Workers must adapt to change
Is change inevitable?
More job seekers who have been out of work for at least 25 weeks are finding it harder to get new positions. The struggle of these long-term unemployed workers is worrying.
In 2014 and 2015, the long-term unemployment rate for Singaporeans and permanent residents was between 0.5 per cent and 0.6 per cent.
But over the past two years, the rate has risen to between 0.7 per cent and 0.8 per cent.
Two major factors are fuelling the rise - structural changes in the economy and technological disruption, said analysts, and there is no turning back the tide.
The struggle is particularly daunting for older workers and professionals, managers, executives and technicians (PMETs). In the third quarter, the re-entry rate of retrenched resident workers aged 50 and older who found work in six months was 55.9 per cent, against the national average of 66.4 per cent. For PMETs, it was 63.6 per cent.

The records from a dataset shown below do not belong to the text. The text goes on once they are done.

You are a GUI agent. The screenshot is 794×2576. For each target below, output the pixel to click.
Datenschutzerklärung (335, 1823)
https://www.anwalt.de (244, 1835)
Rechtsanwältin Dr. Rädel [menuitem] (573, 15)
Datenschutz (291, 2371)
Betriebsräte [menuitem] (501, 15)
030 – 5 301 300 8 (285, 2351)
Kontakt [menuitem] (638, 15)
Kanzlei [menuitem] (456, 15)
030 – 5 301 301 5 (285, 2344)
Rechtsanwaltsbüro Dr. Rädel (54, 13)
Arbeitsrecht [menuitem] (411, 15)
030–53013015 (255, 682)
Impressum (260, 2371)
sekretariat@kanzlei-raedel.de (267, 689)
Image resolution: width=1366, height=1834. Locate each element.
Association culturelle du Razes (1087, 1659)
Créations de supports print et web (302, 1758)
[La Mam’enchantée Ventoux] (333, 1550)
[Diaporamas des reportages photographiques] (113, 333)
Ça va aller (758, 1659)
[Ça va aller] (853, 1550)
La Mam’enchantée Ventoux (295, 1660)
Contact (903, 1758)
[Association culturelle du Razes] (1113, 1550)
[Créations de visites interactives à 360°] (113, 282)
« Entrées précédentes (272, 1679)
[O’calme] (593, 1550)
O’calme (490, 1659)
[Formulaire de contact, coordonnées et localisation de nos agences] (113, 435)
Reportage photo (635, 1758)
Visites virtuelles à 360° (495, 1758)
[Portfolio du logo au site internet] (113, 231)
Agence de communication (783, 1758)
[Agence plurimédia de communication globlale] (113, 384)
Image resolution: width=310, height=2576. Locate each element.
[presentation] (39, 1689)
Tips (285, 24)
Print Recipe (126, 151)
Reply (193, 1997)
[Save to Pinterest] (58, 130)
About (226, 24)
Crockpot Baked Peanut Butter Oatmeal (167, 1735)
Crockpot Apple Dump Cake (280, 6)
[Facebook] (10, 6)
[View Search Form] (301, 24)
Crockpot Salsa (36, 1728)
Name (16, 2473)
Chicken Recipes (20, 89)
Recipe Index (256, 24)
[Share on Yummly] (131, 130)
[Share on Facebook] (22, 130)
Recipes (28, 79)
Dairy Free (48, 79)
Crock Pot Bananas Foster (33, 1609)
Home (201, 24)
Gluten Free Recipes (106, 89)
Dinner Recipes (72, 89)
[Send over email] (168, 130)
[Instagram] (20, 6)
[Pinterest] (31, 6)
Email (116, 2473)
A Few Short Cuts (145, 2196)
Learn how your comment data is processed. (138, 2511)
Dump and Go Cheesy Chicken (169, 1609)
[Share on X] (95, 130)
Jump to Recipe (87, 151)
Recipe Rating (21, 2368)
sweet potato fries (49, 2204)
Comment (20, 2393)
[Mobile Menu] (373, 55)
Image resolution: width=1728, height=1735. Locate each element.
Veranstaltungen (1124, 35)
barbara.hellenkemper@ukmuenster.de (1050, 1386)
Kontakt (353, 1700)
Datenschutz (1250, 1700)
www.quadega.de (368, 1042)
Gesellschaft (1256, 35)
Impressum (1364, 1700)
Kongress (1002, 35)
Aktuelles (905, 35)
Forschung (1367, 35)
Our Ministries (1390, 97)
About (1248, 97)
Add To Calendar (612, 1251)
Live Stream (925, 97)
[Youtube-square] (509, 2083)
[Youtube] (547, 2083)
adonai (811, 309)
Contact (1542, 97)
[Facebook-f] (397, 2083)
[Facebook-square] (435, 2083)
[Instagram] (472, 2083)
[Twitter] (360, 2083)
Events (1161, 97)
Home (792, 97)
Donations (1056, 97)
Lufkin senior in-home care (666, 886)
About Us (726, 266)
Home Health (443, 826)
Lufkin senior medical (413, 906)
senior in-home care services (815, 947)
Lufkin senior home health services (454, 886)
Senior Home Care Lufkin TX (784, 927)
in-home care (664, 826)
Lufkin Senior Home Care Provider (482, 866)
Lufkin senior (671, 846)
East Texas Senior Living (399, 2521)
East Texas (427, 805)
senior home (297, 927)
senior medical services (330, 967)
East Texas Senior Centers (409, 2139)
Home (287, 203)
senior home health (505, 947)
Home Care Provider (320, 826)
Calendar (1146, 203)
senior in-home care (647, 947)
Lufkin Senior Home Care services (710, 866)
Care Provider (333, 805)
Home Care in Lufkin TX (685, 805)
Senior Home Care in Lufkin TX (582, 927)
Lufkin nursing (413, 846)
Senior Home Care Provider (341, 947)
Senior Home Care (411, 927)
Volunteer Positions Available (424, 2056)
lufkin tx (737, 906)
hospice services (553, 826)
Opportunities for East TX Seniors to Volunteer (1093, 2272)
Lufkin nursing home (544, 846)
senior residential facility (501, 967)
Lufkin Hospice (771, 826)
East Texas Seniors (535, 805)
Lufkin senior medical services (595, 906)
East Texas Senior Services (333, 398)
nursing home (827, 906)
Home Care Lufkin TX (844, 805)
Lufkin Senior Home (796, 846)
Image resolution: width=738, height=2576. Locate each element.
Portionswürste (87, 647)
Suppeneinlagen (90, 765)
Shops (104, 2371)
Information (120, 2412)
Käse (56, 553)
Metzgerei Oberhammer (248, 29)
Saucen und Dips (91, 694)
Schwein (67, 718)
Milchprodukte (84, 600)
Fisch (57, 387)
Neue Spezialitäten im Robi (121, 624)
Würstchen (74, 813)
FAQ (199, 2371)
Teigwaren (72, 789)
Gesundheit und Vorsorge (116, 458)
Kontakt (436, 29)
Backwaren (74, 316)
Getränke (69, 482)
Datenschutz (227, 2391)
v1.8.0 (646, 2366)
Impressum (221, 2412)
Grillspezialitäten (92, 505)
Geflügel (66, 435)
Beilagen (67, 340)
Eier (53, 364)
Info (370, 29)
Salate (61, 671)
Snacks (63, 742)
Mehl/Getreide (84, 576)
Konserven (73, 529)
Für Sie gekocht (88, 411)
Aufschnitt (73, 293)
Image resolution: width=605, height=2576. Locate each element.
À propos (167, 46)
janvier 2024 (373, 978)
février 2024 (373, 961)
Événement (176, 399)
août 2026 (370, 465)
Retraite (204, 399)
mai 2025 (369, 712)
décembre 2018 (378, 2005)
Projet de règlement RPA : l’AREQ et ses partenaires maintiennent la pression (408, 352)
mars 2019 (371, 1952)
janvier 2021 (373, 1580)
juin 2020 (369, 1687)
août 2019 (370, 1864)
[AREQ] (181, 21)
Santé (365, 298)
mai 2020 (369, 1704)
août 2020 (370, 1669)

Lowering the barriers these two groups have to overcome requires a tweaking of government schemes, change in employers' mindset and, no less important, helping these workers come to terms with the need to start anew.
Having worked for years in a particular industry, there are considerable psychological barriers to overcome before they can switch industries and start at a lower level in a new job.
Employers, used to hiring new graduates with relevant qualifications and skills, will also need time to adopt a mindset willing to give these older workers a chance.
For a start, the Government can tweak existing schemes or introduce new ones to help these workers get over the psychological hurdles in migrating to new and growing sectors.
It would also need to incentivise companies to hire them.
Hopefully, these initial moves will make it easier for both sides to recognise that the changes in the job market are no longer an exception but the new normal.